Question

12.a solve the following problems. given: △abc, m∠a = 60°, m∠c = 45°, ab = 12 find: the perimeter of △abc answer: p_abc =

Explanation:

Step1: Find angle B

The sum of angles in a triangle is 180°. So, $\angle B=180^{\circ}-\angle A - \angle C=180^{\circ}-60^{\circ}-45^{\circ}=75^{\circ}$.

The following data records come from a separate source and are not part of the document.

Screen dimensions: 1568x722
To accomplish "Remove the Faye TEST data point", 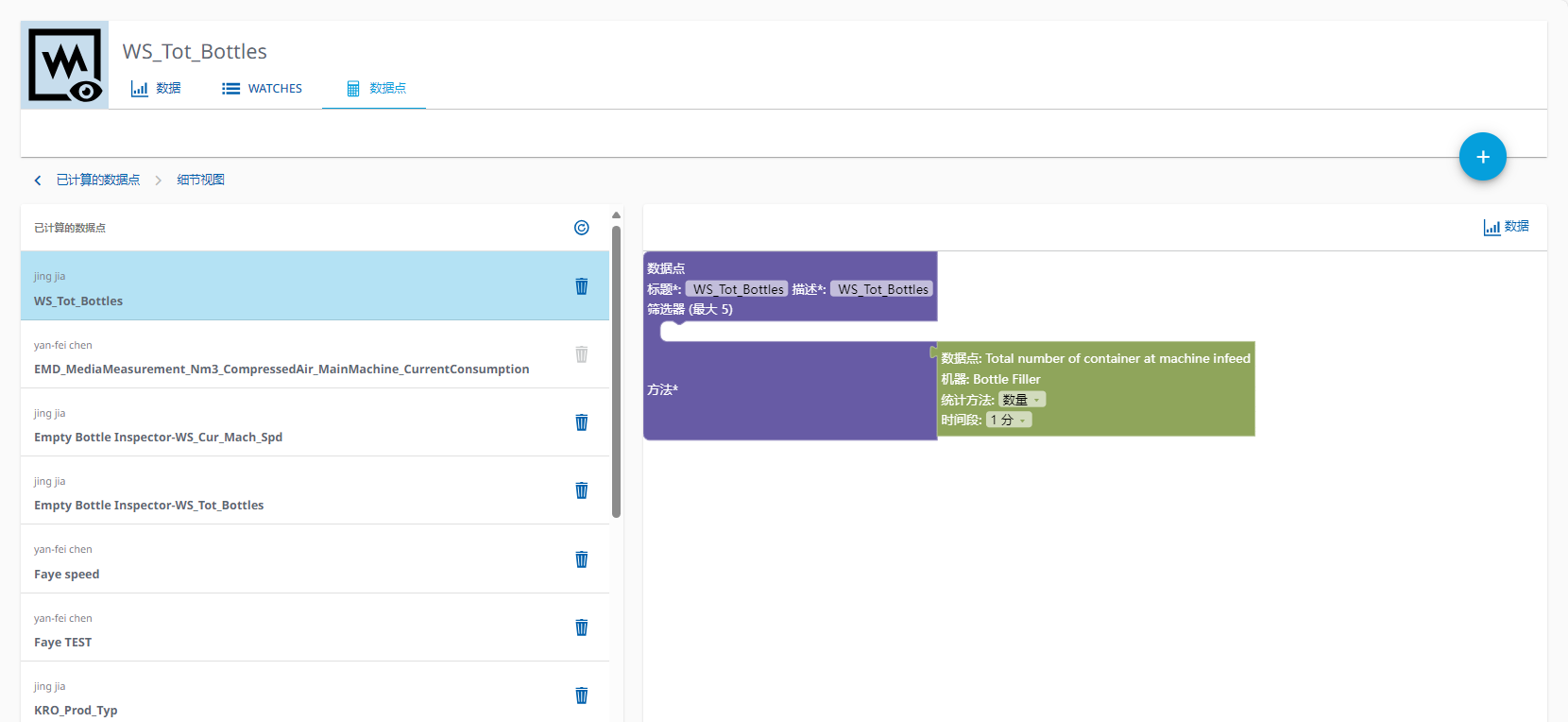I will 582,627.
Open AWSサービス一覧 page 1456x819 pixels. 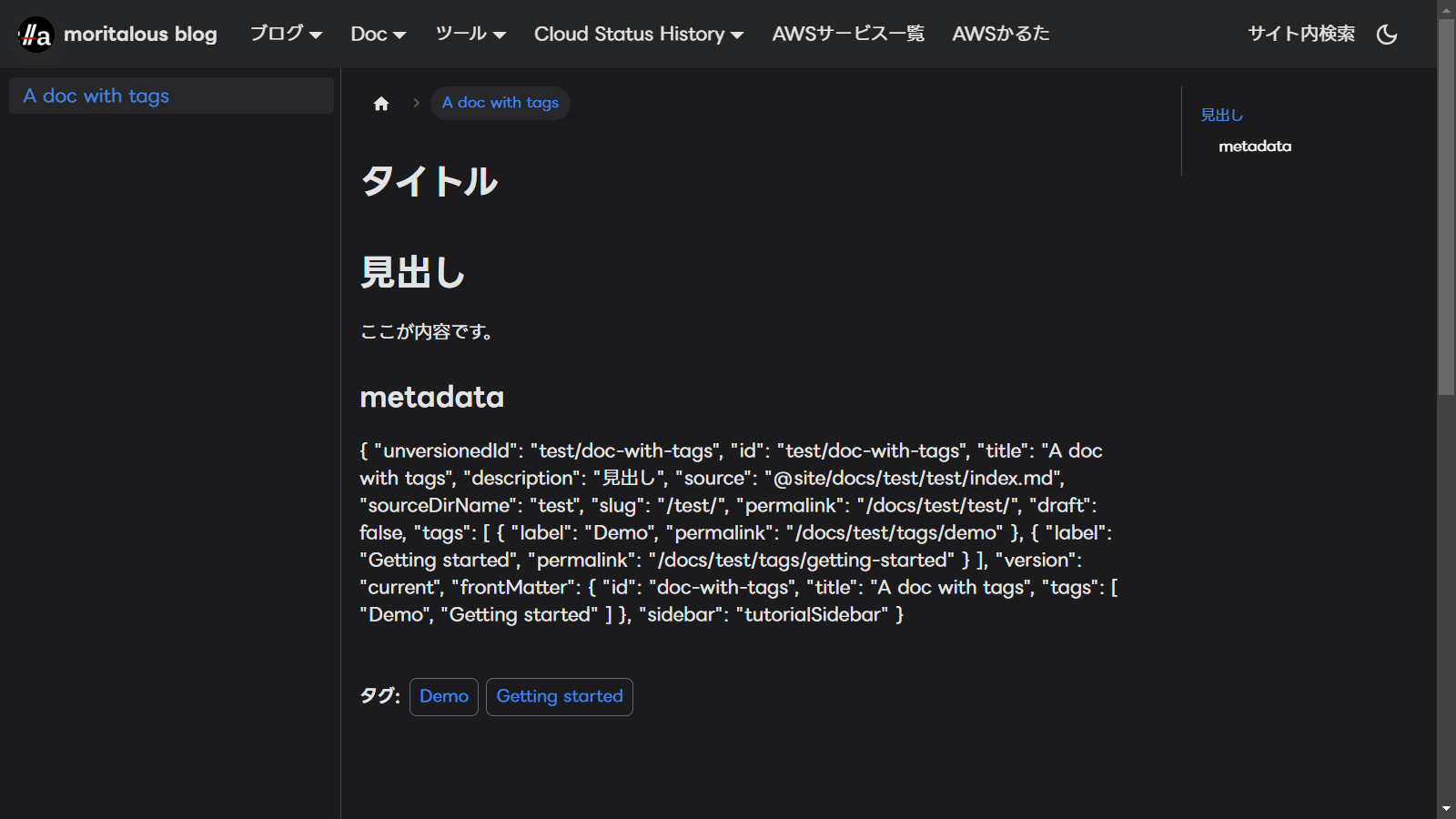pos(847,34)
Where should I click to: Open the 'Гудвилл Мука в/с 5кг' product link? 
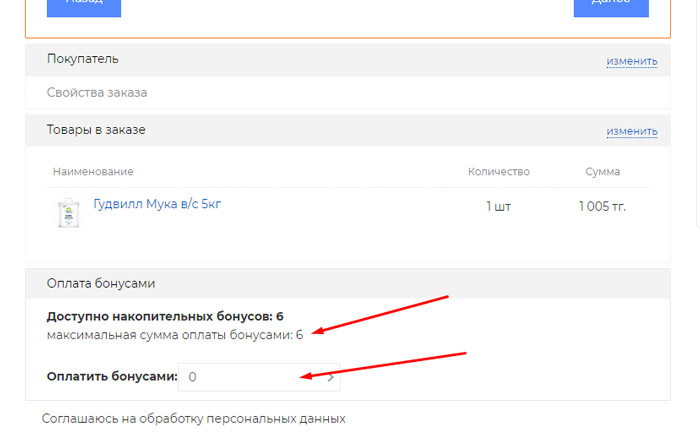pos(157,204)
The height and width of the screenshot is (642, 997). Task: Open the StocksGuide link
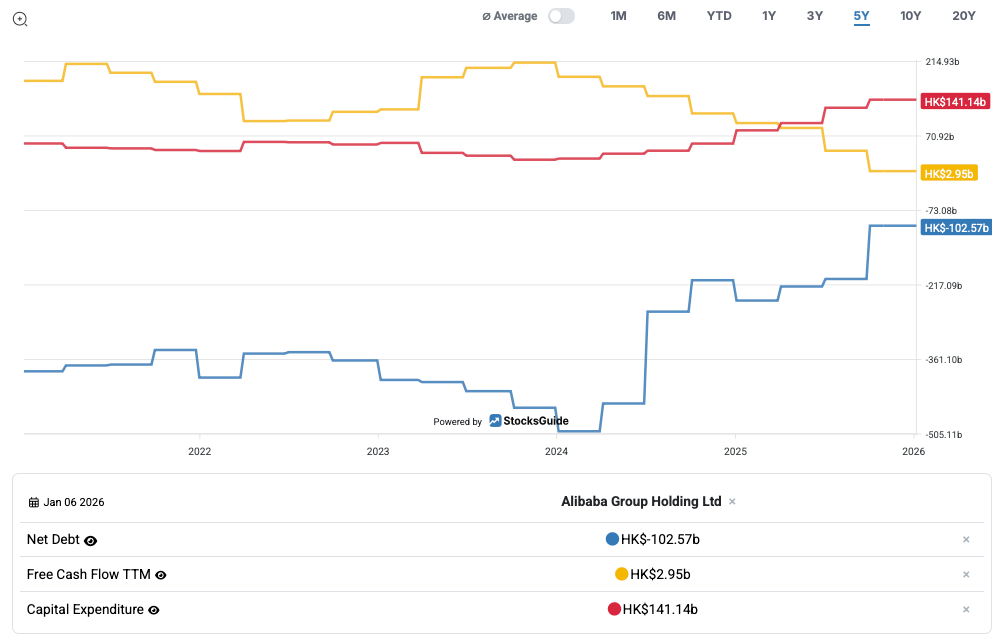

Step2: Use the sine - rule to find side BC

By the sine - rule $\frac{BC}{\sin A}=\frac{AB}{\sin C}$. Substituting the given values: $\frac{BC}{\sin60^{\circ}}=\frac{12}{\sin45^{\circ}}$. Then $BC = \frac{12\sin60^{\circ}}{\sin45^{\circ}}=\frac{12\times\frac{\sqrt{3}}{2}}{\frac{\sqrt{2}}{2}} = 6\sqrt{6}$.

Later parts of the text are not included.